— Begin The data —

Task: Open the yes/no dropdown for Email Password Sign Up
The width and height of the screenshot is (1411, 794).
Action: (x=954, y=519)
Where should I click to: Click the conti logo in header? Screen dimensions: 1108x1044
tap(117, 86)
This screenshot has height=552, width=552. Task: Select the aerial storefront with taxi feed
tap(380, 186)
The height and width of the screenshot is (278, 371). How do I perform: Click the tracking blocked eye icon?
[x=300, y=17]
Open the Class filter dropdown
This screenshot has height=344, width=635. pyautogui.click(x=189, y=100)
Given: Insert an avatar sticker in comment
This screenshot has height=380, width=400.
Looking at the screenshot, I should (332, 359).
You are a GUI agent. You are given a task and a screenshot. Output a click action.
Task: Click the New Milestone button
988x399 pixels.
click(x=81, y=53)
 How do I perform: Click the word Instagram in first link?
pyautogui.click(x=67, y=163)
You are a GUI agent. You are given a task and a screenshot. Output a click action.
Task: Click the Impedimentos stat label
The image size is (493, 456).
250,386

— End The data —
— Begin The data —

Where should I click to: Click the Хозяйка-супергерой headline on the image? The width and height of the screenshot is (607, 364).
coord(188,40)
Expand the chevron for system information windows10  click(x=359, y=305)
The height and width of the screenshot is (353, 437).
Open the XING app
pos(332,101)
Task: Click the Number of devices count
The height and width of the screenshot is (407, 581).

— End The data —

Please pull out every line of the records above that contains the word "should".

Where should I click to: Click the conti logo in header? Screen dimensions: 1108x1044
Looking at the screenshot, I should (332, 359).
Where should I click to: Click the Хозяйка-супергерой headline on the image? The width and height of the screenshot is (607, 364).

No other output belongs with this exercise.